Managing Risk

As an asset class angel investments can generate spectacular results both up and down. For early stage investing the generally accepted success profile is that 60% fail completely, 30% become life style companies (worst result for investor) and 10% succeed wildly (10++ times angel investment).

Diversification is the only way I know of addressing this profile. I would recommend that the Angel allocate enough money to make at least 10 investments in a 3 to 4 year period. For late stage investors, I would reduce the number to 5 investments. Typical investments amounts are $100K, $50K and $25K. Given your allocation one of these amounts will be your standard investment. For investments that are intellectually stimulating or have great potential but do not meet all of your criteria, I would recommend investing half your standard amount. If your total allocation is not large enough to meet this criteria, I would recommend investing in angel funds, micro VC funds or accelerators.

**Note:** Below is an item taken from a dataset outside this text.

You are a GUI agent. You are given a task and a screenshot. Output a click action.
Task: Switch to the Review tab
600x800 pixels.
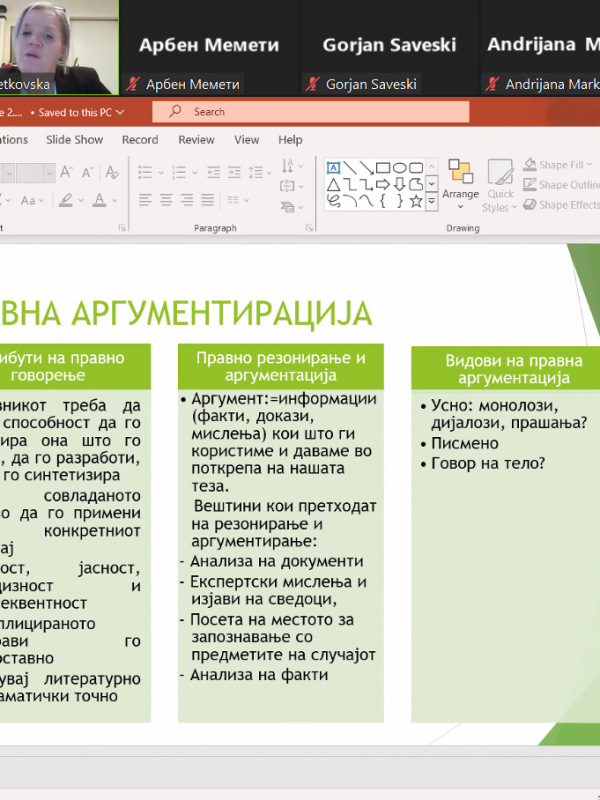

Strategically, moving up a level, the angel allocation should be only 10 to 20% of your total assets. Angel investing is somewhat counter cyclical where good investments appear in down markets and good selling opportunities appear in up markets. At the investment level, one can reduce risk by not over paying or under paying. If you overpay your return is not commensurate with the risk that was taken. If you underpay (take too much equity) you run the risk of being crammed down severely by VCs and/or Angels in a later round or have the founders depart from the company. Another way to reduce risk is to invest with other Angels. Getting concurrence and support from other Angels is desirable.